La parole est à M. Gournac, rapporteur.
M. Alain Gournac, rapporteur. Je propose au Sénat d'adopter cet amendement, qui vise à faire reconnaître, sur le plan législatif, la mission d'intérêt général assumée par les ateliers protégés.
Ceux-ci ont incontestablement une double nature, liée à leur rôle en matière d'intégration des travailleurs handicapés et à leur vocation à agir comme des unités de production sur le marché économique.
J'ai appris que les ateliers protégés et les centres de distribution de travail à domicile sont actuellement sous la menace de recours auprès de la Cour de justice des communautés européennes pour distorsion de concurrence, formés par des fédérations professionnelles au motif qu'ils perçoivent des subventions de l'Etat, de collectivités territoriales ou d'organismes de sécurité sociale.
Si l'utilité sociale des ateliers protégés est incontestable, il est particulièrement important que le législateur français reconnaisse la mission d'intérêt général qu'ils remplissent. Le présent projet de loi nous en donne l'occasion.
M. Jacques Machet. Très bien !
M. le président. Quel est l'avis du Gouvernement ?
Mme Elisabeth Guigou, ministre de l'emploi et de la solidarité. Je crois que cette disposition n'ajoute rien à ce qui existe déjà dans notre droit positif.
Le Gouvernement émet donc un avis défavorable sur l'amendement n° 128.
M. le président. Personne ne demande la parole ?...
Je mets aux voix l'amendement n° 128, repoussé par le Gouvernement.

(L'amendement est adopté.)
M. le président.
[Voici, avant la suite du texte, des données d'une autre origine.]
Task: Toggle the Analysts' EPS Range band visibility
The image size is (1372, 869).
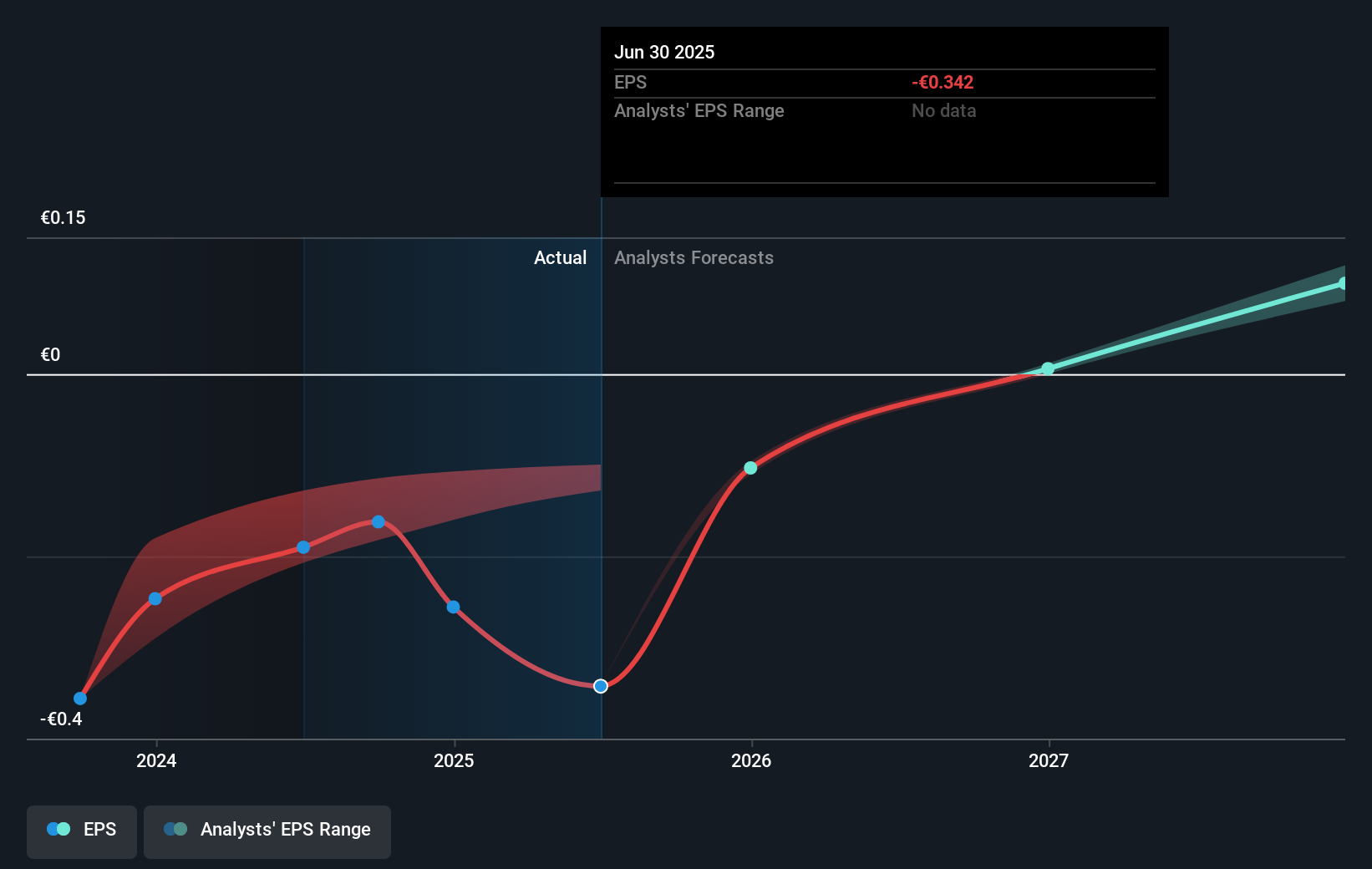Action: point(267,831)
Je suis maintenant saisi de cinq amendements qui peuvent faire l'objet d'une discussion commune.
Par amendement n° 385, MM. Fischer, Muzeau et les membres du groupe communiste républicain et citoyen proposent d'insérer, après le paragraphe III de l'article 39, un paragraphe additionnel ainsi rédigé :
« ... - Le deuxième alinéa de l'article L. 323-32 du code du travail est complété par deux phrases ainsi rédigées :
« Les accessoires de salaire résultant de dispositions conventionnelles applicables dans la branche d'activité dont relève l'atelier protégé sont déterminés en prenant pour assiette la garantie de ressources définie dans les articles 32 et suivants de la loi n° 75-534 du 30 juin 1975. La charge liée à cette rémunération est répartie entre l'atelier protégé et l'Etat proportionnellement au montant du salaire direct et du complément de rémunération. »
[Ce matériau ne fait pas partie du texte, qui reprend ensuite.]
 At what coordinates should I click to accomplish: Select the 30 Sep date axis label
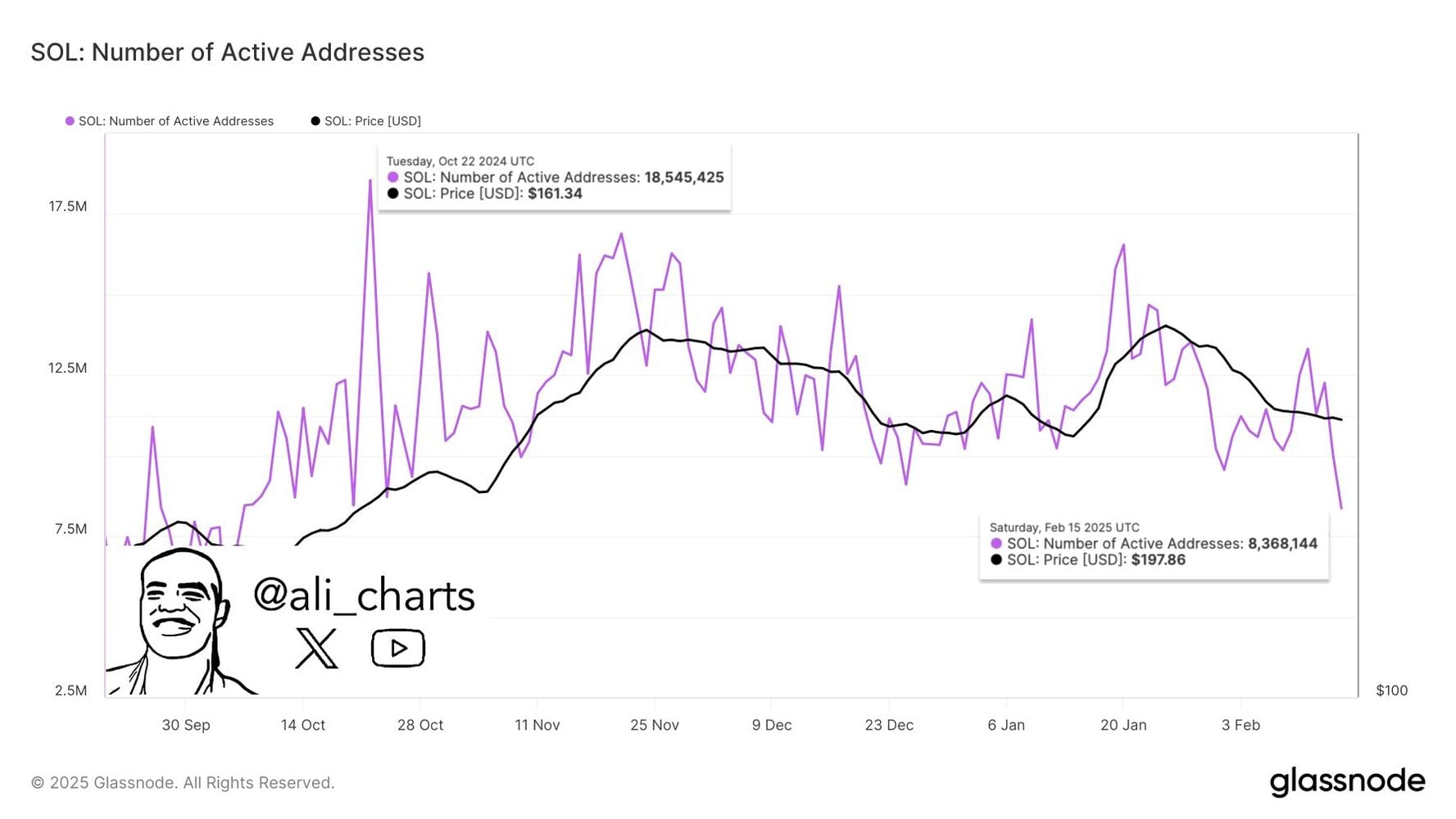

Par amendement n° 129 rectifié, M. Gournac, au nom de la commission des affaires sociales, propose de rétablir le IV de l'article 39 dans la rédaction suivante :
« IV. - Le deuxième alinéa de l'article L. 332-32 du même code est complété par trois phases ainsi rédigées :
« Les accessoires de salaire résultant de dispositions législatives, réglementaires ou conventionnelles sont déterminés en prenant pour assiette la garantie de ressources définie dans les articles 32 et suivants de la loi n° 75-534 du 30 juin 1975. La charge liée à cette rémunération est répartie entre l'atelier protégé et l'Etat proportionnellement au montant du salaire direct et du complément de rémunération. La participation de l'Etat est plafonnée dans des conditions fixées par décret. »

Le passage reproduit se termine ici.